Task directions: Each entry, in full: copy it out exactly.

(Stored dataset items)
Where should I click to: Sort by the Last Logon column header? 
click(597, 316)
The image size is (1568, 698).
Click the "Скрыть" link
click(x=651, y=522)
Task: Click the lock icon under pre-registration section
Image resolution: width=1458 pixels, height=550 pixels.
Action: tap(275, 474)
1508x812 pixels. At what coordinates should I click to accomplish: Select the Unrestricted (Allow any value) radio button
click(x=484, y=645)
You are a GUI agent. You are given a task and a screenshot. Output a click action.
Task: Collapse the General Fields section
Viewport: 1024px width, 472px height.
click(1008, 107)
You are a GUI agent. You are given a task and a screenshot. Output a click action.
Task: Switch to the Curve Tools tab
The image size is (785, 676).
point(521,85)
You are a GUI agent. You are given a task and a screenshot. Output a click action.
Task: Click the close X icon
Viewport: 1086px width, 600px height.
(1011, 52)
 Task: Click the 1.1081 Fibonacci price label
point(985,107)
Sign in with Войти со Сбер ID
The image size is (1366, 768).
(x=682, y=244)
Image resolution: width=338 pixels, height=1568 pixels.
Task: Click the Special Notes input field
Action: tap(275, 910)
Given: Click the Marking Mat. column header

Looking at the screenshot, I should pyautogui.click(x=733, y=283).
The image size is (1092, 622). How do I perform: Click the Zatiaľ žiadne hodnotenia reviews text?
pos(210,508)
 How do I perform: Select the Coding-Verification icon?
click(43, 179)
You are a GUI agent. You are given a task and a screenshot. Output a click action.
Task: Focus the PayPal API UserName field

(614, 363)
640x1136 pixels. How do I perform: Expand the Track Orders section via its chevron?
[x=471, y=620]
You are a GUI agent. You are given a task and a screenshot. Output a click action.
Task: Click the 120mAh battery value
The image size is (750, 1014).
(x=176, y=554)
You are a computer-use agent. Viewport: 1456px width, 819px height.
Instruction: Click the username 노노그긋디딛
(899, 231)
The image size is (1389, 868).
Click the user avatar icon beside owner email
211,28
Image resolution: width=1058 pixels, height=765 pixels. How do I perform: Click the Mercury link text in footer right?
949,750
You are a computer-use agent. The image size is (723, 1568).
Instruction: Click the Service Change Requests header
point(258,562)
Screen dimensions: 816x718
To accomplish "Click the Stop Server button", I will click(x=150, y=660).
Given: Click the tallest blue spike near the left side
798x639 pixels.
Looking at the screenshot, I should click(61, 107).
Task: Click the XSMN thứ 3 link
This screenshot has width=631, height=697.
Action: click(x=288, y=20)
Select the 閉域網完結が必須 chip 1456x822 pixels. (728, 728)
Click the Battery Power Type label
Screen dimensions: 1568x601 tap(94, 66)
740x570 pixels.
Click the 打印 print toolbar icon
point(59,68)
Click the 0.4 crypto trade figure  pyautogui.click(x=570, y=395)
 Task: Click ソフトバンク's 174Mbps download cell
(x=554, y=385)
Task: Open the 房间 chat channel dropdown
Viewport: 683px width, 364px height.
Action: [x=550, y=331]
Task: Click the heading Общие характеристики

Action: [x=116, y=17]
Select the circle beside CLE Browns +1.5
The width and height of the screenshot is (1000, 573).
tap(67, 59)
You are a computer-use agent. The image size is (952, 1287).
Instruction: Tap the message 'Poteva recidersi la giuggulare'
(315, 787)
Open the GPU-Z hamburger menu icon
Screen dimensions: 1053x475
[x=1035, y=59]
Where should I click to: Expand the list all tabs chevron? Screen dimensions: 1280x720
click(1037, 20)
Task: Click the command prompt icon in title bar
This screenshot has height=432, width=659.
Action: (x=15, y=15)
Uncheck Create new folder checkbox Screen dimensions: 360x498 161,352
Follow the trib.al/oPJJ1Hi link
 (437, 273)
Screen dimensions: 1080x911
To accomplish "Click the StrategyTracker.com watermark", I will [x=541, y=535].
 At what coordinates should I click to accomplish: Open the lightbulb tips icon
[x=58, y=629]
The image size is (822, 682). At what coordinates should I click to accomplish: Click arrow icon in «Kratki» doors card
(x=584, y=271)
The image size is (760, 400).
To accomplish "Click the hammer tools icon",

Result of this task:
Where should I click to: Sort by the Last Logon column header? 
click(597, 316)
The image size is (1568, 698).
Click the "Скрыть" link
click(x=651, y=522)
Task: Click the lock icon under pre-registration section
Image resolution: width=1458 pixels, height=550 pixels.
Action: tap(275, 474)
1508x812 pixels. At what coordinates should I click to accomplish: Select the Unrestricted (Allow any value) radio button
click(x=484, y=645)
You are a GUI agent. You are given a task and a screenshot. Output a click action.
Task: Collapse the General Fields section
Viewport: 1024px width, 472px height.
click(1008, 107)
You are a GUI agent. You are given a task and a screenshot. Output a click action.
Task: Switch to the Curve Tools tab
The image size is (785, 676).
point(521,85)
You are a GUI agent. You are given a task and a screenshot. Output a click action.
Task: Click the close X icon
Viewport: 1086px width, 600px height.
(1011, 52)
 Task: Click the 1.1081 Fibonacci price label
point(985,107)
Sign in with Войти со Сбер ID
The image size is (1366, 768).
(x=682, y=244)
Image resolution: width=338 pixels, height=1568 pixels.
Task: Click the Special Notes input field
Action: tap(275, 910)
Given: Click the Marking Mat. column header

Looking at the screenshot, I should pyautogui.click(x=733, y=283).
The image size is (1092, 622). How do I perform: Click the Zatiaľ žiadne hodnotenia reviews text?
pos(210,508)
 How do I perform: Select the Coding-Verification icon?
click(43, 179)
You are a GUI agent. You are given a task and a screenshot. Output a click action.
Task: Focus the PayPal API UserName field

(614, 363)
640x1136 pixels. How do I perform: Expand the Track Orders section via its chevron?
[x=471, y=620]
You are a GUI agent. You are given a task and a screenshot. Output a click action.
Task: Click the 120mAh battery value
The image size is (750, 1014).
(x=176, y=554)
You are a computer-use agent. Viewport: 1456px width, 819px height.
Instruction: Click the username 노노그긋디딛
(899, 231)
The image size is (1389, 868).
Click the user avatar icon beside owner email
211,28
Image resolution: width=1058 pixels, height=765 pixels. How do I perform: Click the Mercury link text in footer right?
949,750
You are a computer-use agent. The image size is (723, 1568).
Instruction: Click the Service Change Requests header
point(258,562)
Screen dimensions: 816x718
To accomplish "Click the Stop Server button", I will click(x=150, y=660).
Given: Click the tallest blue spike near the left side
798x639 pixels.
Looking at the screenshot, I should click(61, 107).
Task: Click the XSMN thứ 3 link
This screenshot has width=631, height=697.
Action: click(x=288, y=20)
Select the 閉域網完結が必須 chip 1456x822 pixels. (728, 728)
Click the Battery Power Type label
Screen dimensions: 1568x601 tap(94, 66)
740x570 pixels.
Click the 打印 print toolbar icon
point(59,68)
Click the 0.4 crypto trade figure  pyautogui.click(x=570, y=395)
 Task: Click ソフトバンク's 174Mbps download cell
(x=554, y=385)
Task: Open the 房间 chat channel dropdown
Viewport: 683px width, 364px height.
Action: [x=550, y=331]
Task: Click the heading Общие характеристики

Action: [x=116, y=17]
Select the circle beside CLE Browns +1.5
The width and height of the screenshot is (1000, 573).
tap(67, 59)
You are a computer-use agent. The image size is (952, 1287).
Instruction: Tap the message 'Poteva recidersi la giuggulare'
(315, 787)
Open the GPU-Z hamburger menu icon
Screen dimensions: 1053x475
[x=1035, y=59]
Where should I click to: Expand the list all tabs chevron? Screen dimensions: 1280x720
click(1037, 20)
Task: Click the command prompt icon in title bar
This screenshot has height=432, width=659.
Action: (x=15, y=15)
Uncheck Create new folder checkbox Screen dimensions: 360x498 161,352
Follow the trib.al/oPJJ1Hi link
 (437, 273)
Screen dimensions: 1080x911
To accomplish "Click the StrategyTracker.com watermark", I will [x=541, y=535].
 At what coordinates should I click to accomplish: Open the lightbulb tips icon
[x=58, y=629]
The image size is (822, 682). At what coordinates should I click to accomplish: Click arrow icon in «Kratki» doors card
(x=584, y=271)
The image size is (760, 400).
To accomplish "Click the hammer tools icon",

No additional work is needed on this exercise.